Une consommation chronique d'opioïdes qui s'inscrit dans la durée
L’étude montre que l’utilisation d’opioïdes n’est, dans de nombreux cas, pas temporaire. Un patient chronique sur deux en 2023 l’était déjà cinq ans plus tôt. Et 95 % des patients identifiés comme utilisateurs chroniques en 2018 et en 2023 ont consommé des opioïdes au cours de chaque année intermédiaire.
La douleur chronique est une problématique complexe qui nécessite une approche allant au-delà de la seule prise médicamenteuse.
En élaborant dès le départ un plan thérapeutique structuré et en optant pour une approche multimodale, combinant traitements pharmacologiques, activité physique, soutien psychologique et accompagnement, il est possible d'améliorer la qualité de vie des patients et de réduire le risque d’un usage prolongé d’opioïdes.
Claire Huyghebaert, pharmacienne-experte aux Mutualités Libres.
Quels publics sont les plus exposés aux opioïdes ?
Certaines catégories de population présentent un risque accru d’usage prolongé :
- Les femmes sont nettement plus exposées : en 2023, 2,02 % utilisaient des opioïdes de manière chronique, contre 1,13 % des hommes.
- Les personnes socialement défavorisées utilisent des opioïdes plus souvent de façon chronique : en 2023, 4,29 % des bénéficiaires d’une intervention majorée consommaient des opioïdes de façon chronique, contre 1,20 % des assurés sans intervention majorée.
- Les personnes âgées utilisent aussi plus souvent les opioïdes de façon chronique : 5,7 % chez les 80+, contre 3,3% chez les 65-79 ans et 1,7% chez les 40-64 ans.
À noter également : d’importantes disparités régionales apparaissent. Bruxelles enregistre la baisse la plus nette du recours chronique aux opioïdes (-20 %), devant la Wallonie (-16 %) et la Flandre (-10 %). La capitale affiche aussi la prévalence la plus faible d’utilisation chronique, tandis que la Wallonie a la plus élevée.
Prescription d’opioïdes : un rôle central du médecin généraliste
Dans la majorité des cas, les prescriptions d’opioïdes sont réalisées par les médecins généralistes . Par ailleurs, plus de la moitié des utilisateurs chroniques n’avaient reçu aucune prescription émanant d’un spécialiste dans les 24 mois précédant leur premier remboursement d’opioïdes en 2023.

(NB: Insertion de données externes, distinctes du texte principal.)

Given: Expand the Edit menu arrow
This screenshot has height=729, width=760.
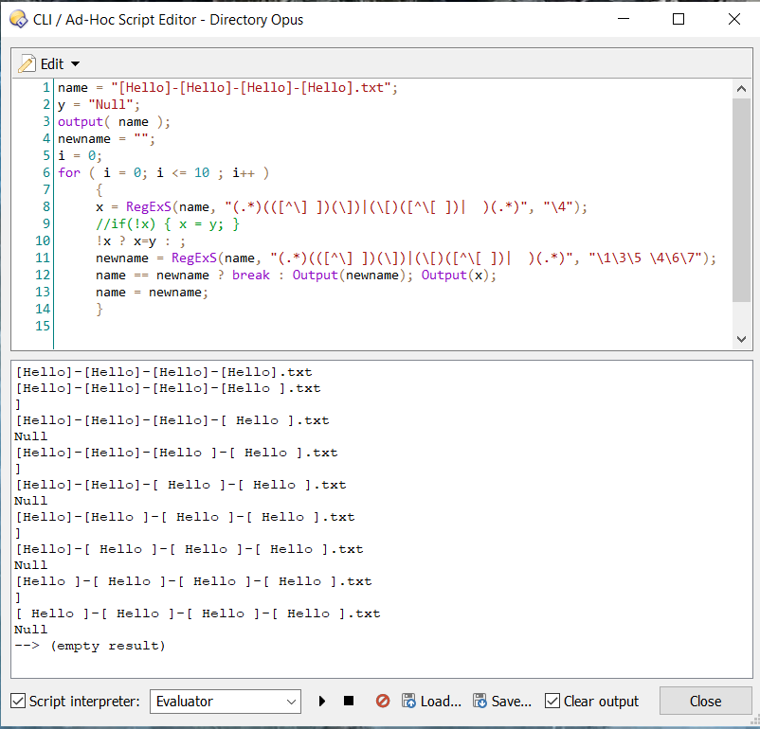Looking at the screenshot, I should pos(76,63).
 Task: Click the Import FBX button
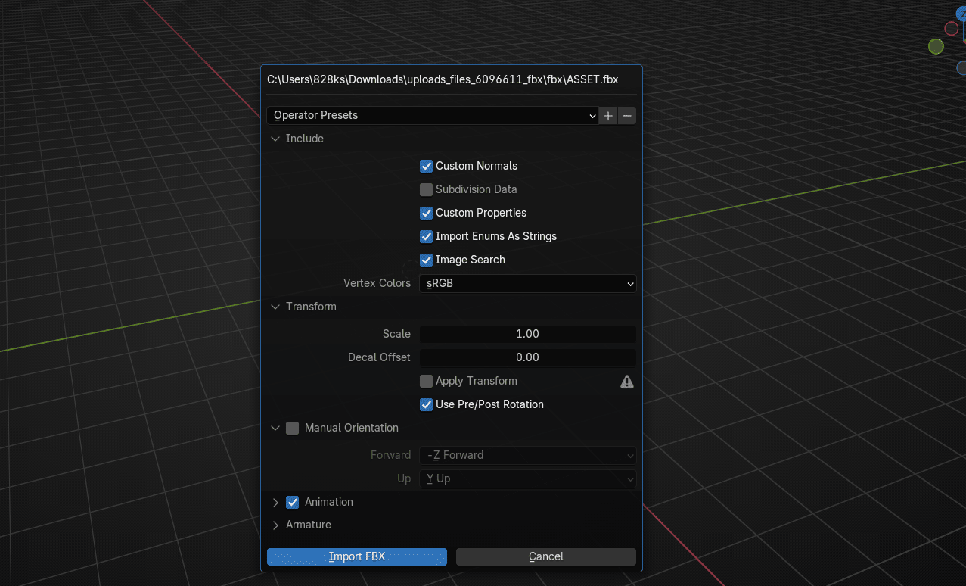coord(357,556)
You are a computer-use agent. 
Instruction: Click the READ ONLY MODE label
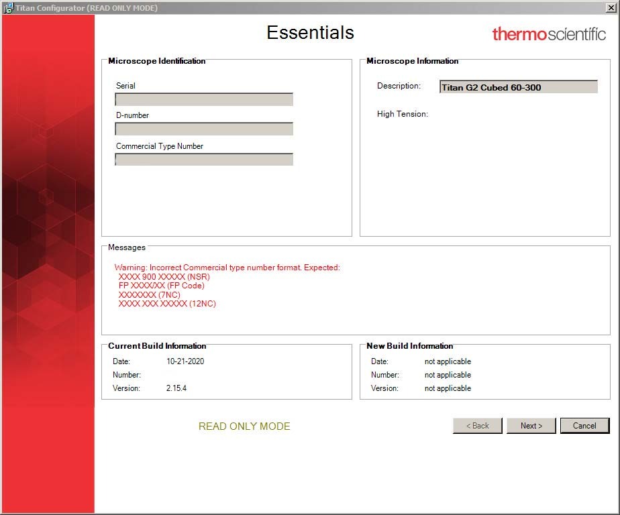pos(244,426)
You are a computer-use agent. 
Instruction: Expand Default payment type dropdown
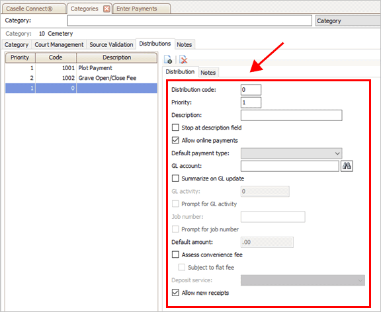(291, 153)
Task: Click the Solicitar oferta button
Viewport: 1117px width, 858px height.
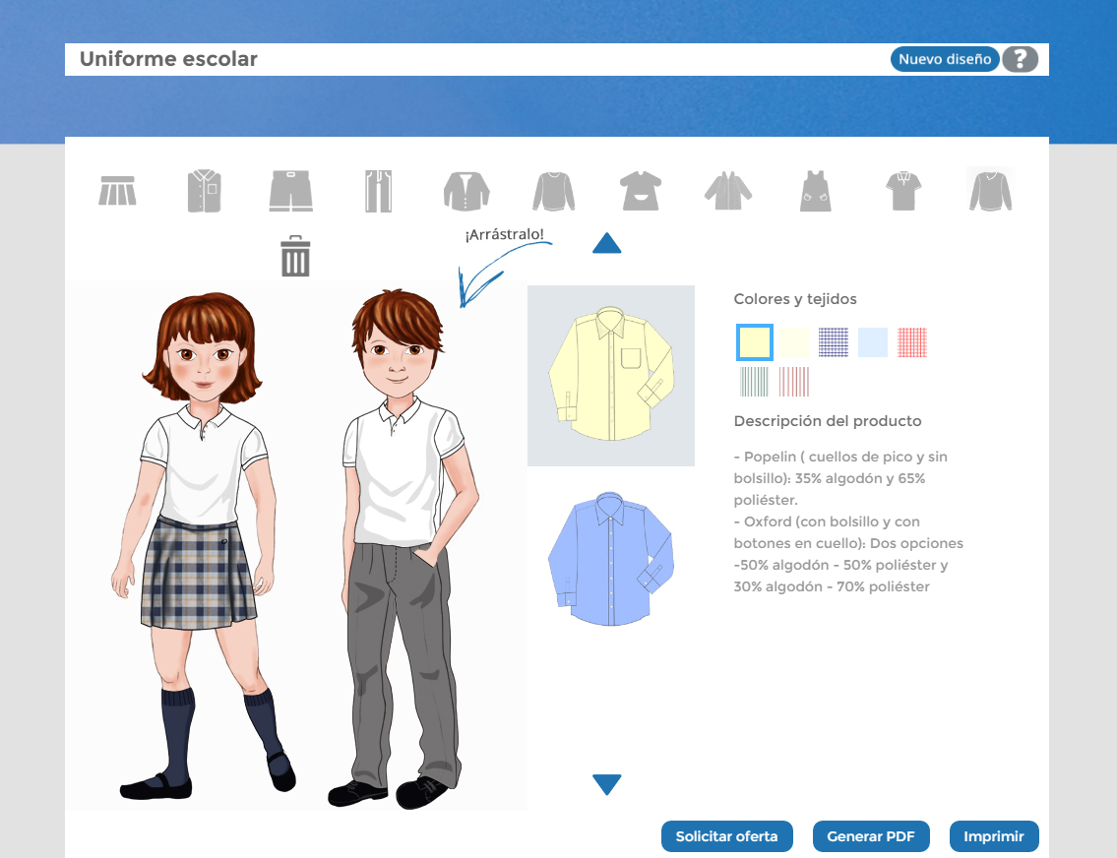Action: 727,836
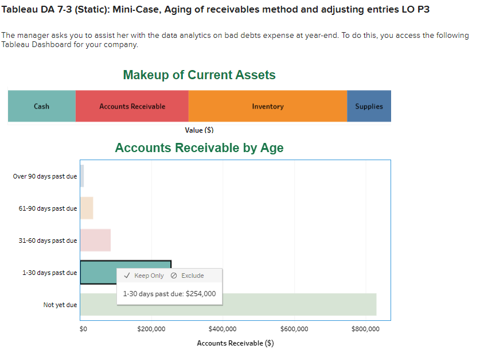Select Keep Only in the tooltip
This screenshot has height=353, width=480.
point(144,276)
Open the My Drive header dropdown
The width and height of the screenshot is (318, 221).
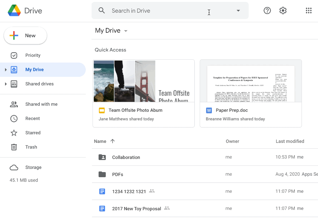tap(126, 31)
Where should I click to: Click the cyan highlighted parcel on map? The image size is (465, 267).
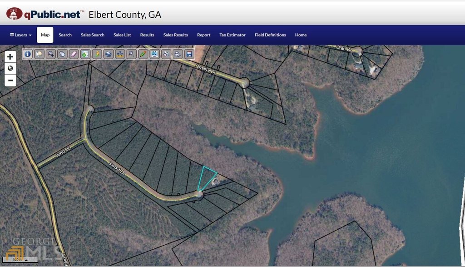[206, 177]
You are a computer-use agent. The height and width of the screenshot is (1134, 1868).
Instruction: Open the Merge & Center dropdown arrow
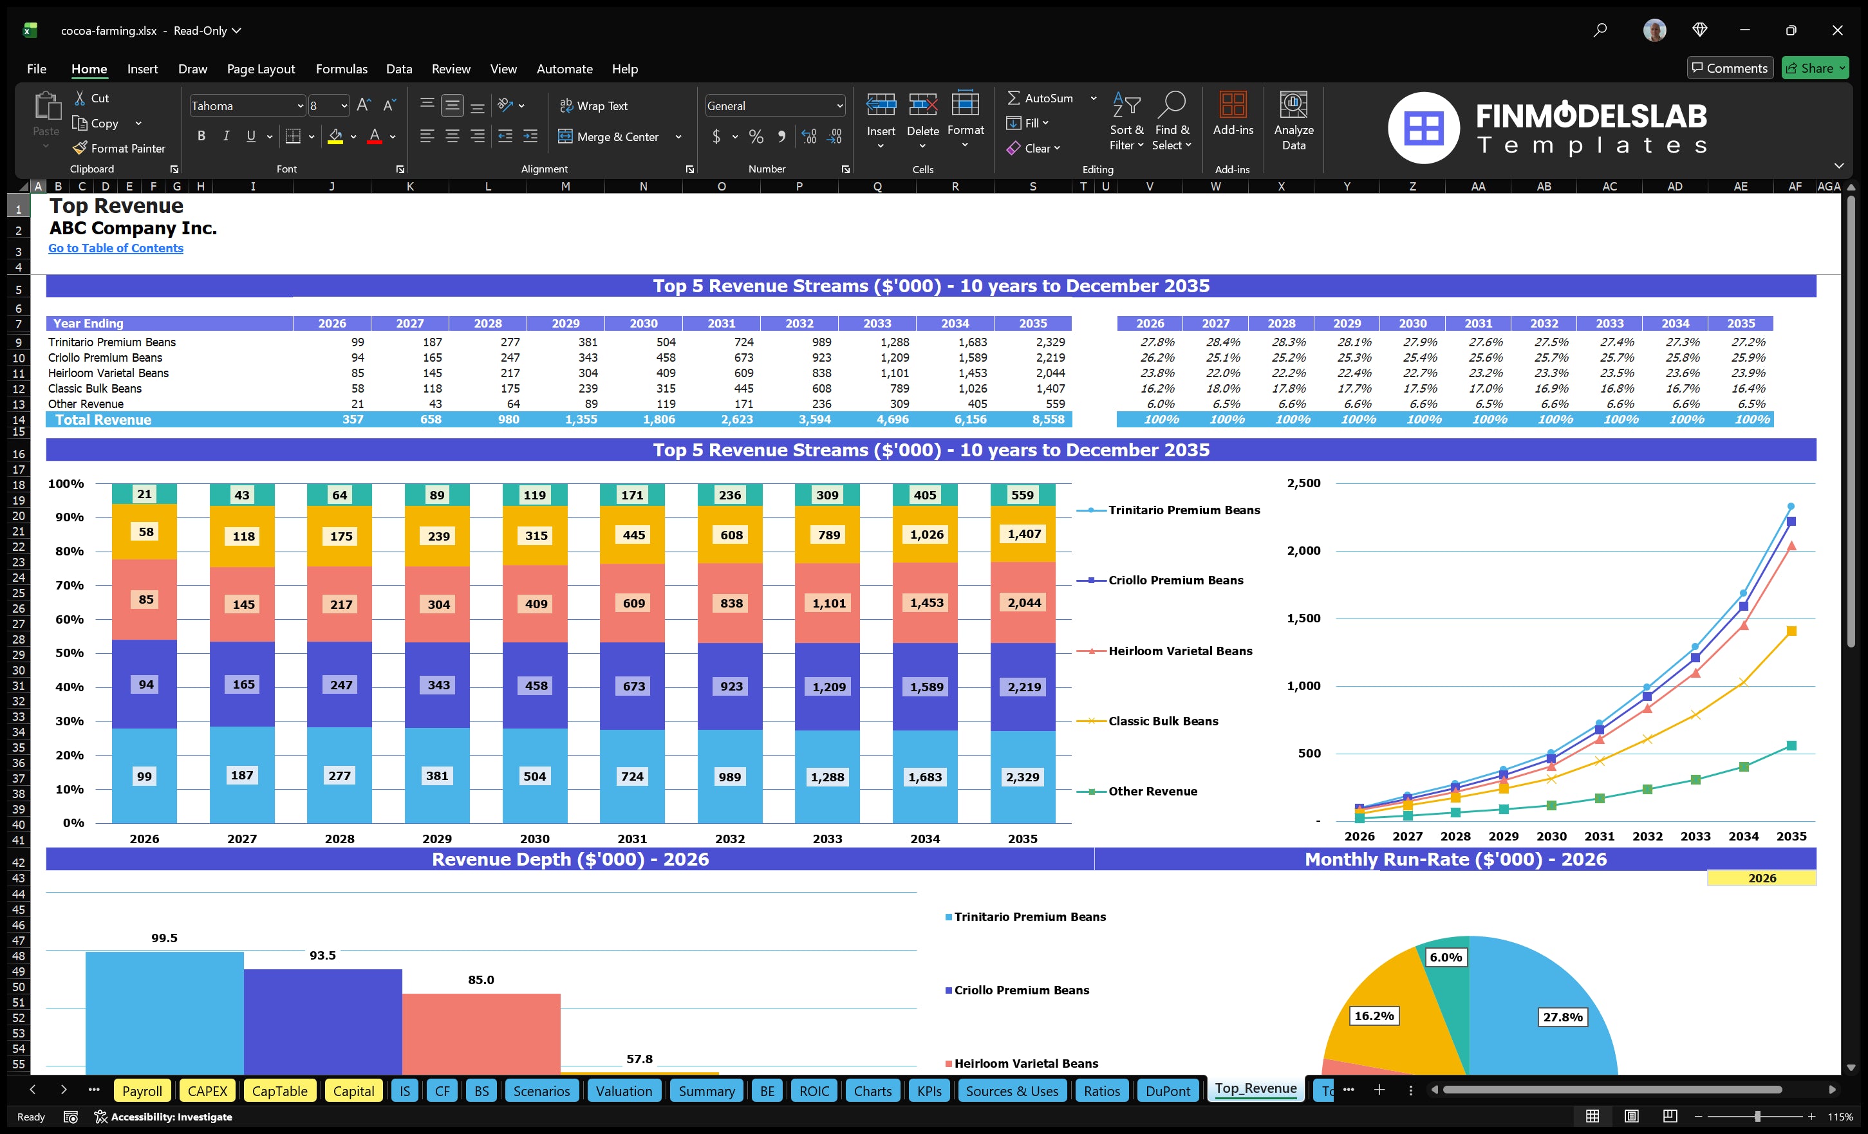pyautogui.click(x=679, y=137)
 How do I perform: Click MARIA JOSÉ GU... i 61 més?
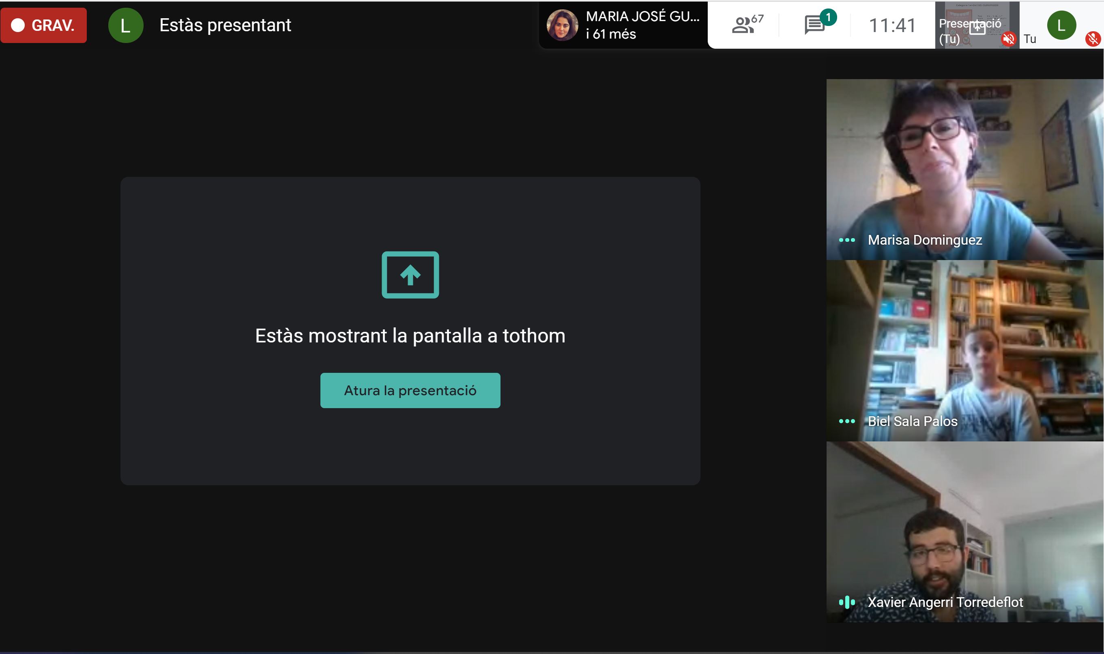pos(642,25)
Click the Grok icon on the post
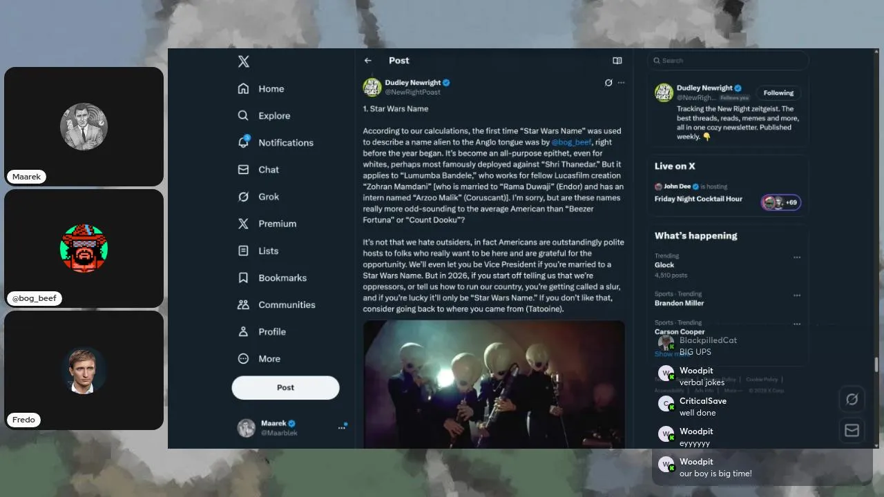This screenshot has width=884, height=497. click(608, 83)
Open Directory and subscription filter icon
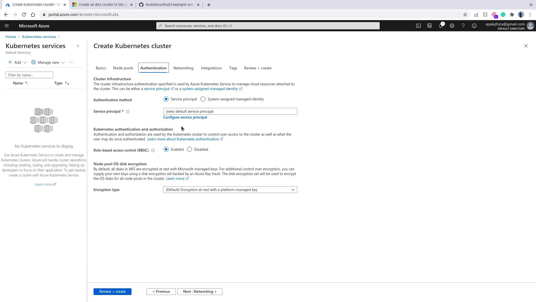This screenshot has height=302, width=536. [430, 26]
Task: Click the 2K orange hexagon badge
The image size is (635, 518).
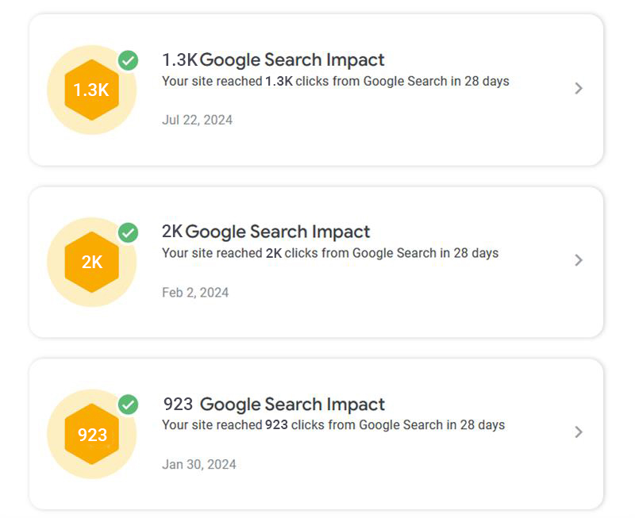Action: pyautogui.click(x=91, y=262)
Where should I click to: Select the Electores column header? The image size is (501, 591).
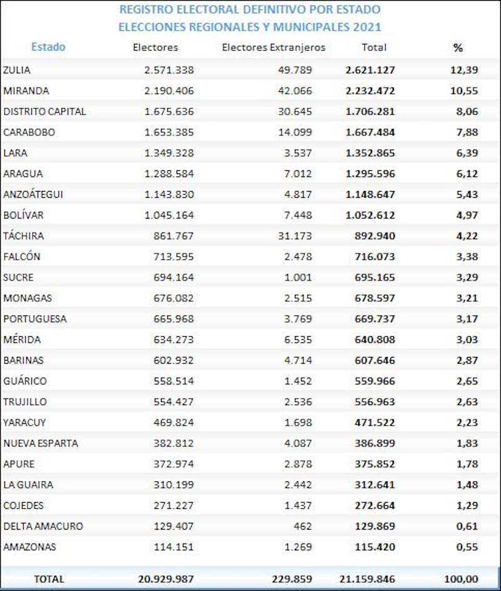pos(156,48)

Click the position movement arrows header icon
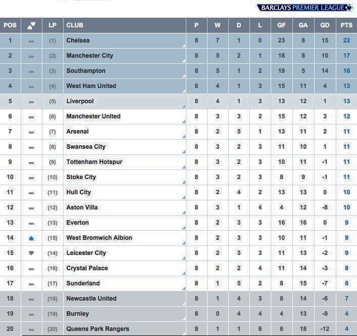pos(31,25)
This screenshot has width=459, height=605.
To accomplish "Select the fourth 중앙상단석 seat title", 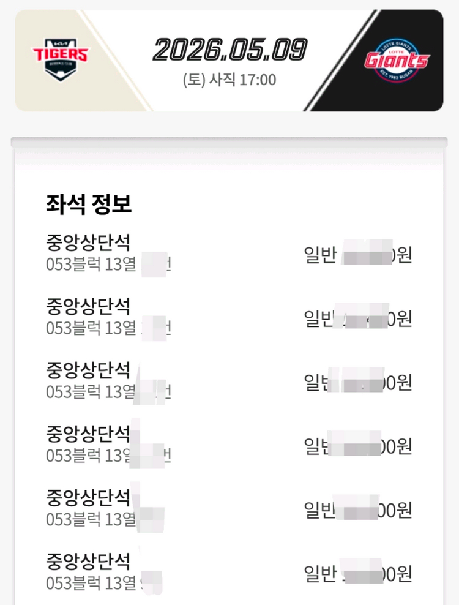I will click(x=88, y=434).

Lors de douleurs chroniques, une approche personnalisée combinant plusieurs types d'interventions est recommandée, mais n'est pas toujours évidente à mettre en pratique. Renforcer les connaissances sur la douleur chronique et améliorer l’accessibilité des alternatives peuvent améliorer la prise en charge.
Claire Huyghebaert, pharmacienne-experte aux Mutualités Libres
Douleur chronique : plan d’action et approche multimodale
Les Mutualités Libres plaident pour :
- Le développement et l’implémentation d‘un plan d’action national sur les opioïdes, intégrant l’usage rationnel, la réduction de l’utilisation inadéquates et une gestion appropriée de la prescription (notamment pour les durées et quantités)
- Une prise en charge multimodale et multidisciplinaire de la douleur chronique accordant une place aux approches non médicamenteuses et tenant compte du contexte du patient.
- En cas de prescription d’opioïdes, l’établissement d’un plan de traitement clair définissant la durée, les objectifs thérapeutiques individuels, les attentes et la stratégie du traitement, en concertation avec le patient.
- Lorsque nécessaire, une orientation ciblée vers un spécialiste ou un centre de la douleur.